Switchyard takes Web Services to the next level. Whereas JAXB2 and JAX-WS (and JAX-RS) have brought the development and deployment of Web Services to the necessary level of maturity for clean, easy and practical development, Switchyard let’s us take things to the next step: it makes Web Service Composition similarly clean and easy. And with Web Service Composition comes the entire arsenal of SOA Design Patterns.
SwitchYard installs as a module on top of JBoss Application Server (version 7.1.1) and instantly brings the Next Generation of ESB and BPM to your J2EE applications with the addition of a few new annotations and a couple XML configuration files. With the help of Maven and Forge, these are really easy to get started with.

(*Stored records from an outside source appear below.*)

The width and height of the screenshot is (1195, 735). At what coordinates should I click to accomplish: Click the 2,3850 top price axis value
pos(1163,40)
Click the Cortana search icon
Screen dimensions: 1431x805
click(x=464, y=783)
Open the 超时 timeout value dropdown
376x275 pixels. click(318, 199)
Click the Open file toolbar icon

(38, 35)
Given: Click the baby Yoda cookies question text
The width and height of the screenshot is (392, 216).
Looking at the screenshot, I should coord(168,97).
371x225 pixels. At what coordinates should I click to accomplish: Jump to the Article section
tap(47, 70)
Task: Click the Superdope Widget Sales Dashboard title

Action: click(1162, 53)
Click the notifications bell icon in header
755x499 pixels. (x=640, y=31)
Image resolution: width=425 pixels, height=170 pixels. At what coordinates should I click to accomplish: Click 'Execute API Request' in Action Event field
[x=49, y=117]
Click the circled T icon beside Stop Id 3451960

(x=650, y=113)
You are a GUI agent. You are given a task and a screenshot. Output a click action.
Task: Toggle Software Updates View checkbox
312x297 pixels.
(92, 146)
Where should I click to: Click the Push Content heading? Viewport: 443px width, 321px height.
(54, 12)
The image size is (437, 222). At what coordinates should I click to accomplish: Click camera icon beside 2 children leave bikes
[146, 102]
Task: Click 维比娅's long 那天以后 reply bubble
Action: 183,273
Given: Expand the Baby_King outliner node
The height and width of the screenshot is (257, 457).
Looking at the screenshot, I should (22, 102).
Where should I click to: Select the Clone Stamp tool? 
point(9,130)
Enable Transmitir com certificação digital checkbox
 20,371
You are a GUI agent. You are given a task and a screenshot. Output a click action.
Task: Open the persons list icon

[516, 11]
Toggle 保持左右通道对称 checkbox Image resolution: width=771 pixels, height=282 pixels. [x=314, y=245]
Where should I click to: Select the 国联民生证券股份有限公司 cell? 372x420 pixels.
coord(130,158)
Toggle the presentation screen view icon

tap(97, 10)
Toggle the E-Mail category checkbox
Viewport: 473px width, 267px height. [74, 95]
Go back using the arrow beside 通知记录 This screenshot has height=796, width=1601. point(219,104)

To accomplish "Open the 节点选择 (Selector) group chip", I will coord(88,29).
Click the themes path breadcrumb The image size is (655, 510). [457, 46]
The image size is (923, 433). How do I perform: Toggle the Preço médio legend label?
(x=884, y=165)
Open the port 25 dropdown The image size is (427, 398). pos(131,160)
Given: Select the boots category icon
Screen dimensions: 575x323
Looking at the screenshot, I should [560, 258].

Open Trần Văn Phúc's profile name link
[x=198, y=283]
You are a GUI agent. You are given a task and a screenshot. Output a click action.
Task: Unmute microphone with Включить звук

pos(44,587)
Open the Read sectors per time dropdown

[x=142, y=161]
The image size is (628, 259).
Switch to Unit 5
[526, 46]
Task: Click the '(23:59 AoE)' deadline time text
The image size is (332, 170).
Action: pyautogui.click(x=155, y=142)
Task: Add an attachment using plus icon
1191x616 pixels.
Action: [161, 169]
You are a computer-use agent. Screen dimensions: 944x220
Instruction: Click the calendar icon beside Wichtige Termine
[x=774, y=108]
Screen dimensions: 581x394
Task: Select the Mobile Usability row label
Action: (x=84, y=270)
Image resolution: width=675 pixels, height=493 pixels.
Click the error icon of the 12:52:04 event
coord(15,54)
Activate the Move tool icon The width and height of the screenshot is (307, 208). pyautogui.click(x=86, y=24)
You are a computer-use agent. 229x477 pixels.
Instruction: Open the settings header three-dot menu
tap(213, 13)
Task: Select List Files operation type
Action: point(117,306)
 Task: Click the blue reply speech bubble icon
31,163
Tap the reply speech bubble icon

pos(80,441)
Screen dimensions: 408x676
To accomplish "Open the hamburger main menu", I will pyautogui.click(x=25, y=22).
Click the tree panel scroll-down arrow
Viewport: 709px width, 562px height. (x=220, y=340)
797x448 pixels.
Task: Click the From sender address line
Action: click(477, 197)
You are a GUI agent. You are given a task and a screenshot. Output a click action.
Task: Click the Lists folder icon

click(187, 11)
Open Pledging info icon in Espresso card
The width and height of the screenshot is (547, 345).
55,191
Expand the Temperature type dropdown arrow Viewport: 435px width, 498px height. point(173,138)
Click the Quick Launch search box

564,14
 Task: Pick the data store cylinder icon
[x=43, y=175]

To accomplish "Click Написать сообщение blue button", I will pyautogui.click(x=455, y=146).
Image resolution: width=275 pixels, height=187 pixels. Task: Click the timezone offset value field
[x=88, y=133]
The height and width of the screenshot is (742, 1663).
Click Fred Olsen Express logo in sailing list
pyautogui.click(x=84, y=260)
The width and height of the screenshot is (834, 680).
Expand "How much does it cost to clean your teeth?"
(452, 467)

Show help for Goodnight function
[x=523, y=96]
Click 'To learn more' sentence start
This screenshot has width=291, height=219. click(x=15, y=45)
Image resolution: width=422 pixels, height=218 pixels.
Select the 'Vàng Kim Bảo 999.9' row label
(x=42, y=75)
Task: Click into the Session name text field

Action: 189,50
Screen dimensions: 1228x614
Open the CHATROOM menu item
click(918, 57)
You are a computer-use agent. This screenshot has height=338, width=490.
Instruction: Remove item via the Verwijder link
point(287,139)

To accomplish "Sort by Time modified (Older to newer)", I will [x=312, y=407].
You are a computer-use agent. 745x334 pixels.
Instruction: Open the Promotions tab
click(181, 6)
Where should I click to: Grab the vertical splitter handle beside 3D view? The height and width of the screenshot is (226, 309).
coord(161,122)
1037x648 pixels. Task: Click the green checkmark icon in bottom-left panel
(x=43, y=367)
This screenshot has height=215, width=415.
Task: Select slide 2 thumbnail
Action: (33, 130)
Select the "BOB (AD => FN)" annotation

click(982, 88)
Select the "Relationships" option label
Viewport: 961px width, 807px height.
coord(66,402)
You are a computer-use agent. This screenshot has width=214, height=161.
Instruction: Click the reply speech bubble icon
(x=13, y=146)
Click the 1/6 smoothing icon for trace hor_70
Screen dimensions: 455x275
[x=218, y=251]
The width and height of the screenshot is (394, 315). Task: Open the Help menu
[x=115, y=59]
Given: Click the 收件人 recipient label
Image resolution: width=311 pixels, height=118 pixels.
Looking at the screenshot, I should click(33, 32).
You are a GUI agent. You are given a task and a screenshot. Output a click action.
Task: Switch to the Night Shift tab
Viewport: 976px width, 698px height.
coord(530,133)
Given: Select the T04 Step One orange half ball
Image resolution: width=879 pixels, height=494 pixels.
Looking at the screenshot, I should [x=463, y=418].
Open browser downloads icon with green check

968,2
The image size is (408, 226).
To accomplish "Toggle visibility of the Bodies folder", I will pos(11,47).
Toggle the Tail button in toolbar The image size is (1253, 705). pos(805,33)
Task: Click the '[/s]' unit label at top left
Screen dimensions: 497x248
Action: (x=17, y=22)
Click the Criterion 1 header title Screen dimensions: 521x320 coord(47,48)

Two “oh my God!” moments came when I saw some basic examples of SwitchYard at work:
- A quick five-minute (no words) video which shows how quickly you can get a sample BPM example up and running with just a few keystrokes. (Note: this video works with an older version of SwitchYard and is outdated. But the general concept is great, and hopefully I or someone else will assemble a replacement soon.)
- The JavaServer Faces section in the user documentation showed how easy it is to compose a web service as just another JSF resource for an amazingly simple and lightly coupled integration of SOA Web Services into a web application.
I’m not going to pretend to be an expert at SOA or a lot of other Enterprise Computing topics, but this stuff has the hair at the back of my neck standing straight up. This is amazing stuff. This is cutting edge. This is the next logical progression in Enterprise Computing. This is why JBoss holds its own in the company of such industry giants as Oracle and IBM. This may portend a direction for the next versions of J2EE. This is fantastic!
So anyway, we’re days away from seeing the release of SwitchYard 0.4. I don’t know when “1.0” is going to come out, but I would say that 0.4 really is a maturity milestone. It cements the integration with JBoss Application Server 7.x where things are really going to start “just working”. I’ve been waiting for version 0.4 to start doing my own real integration work. If you want to get onboard, I think now is really the moment.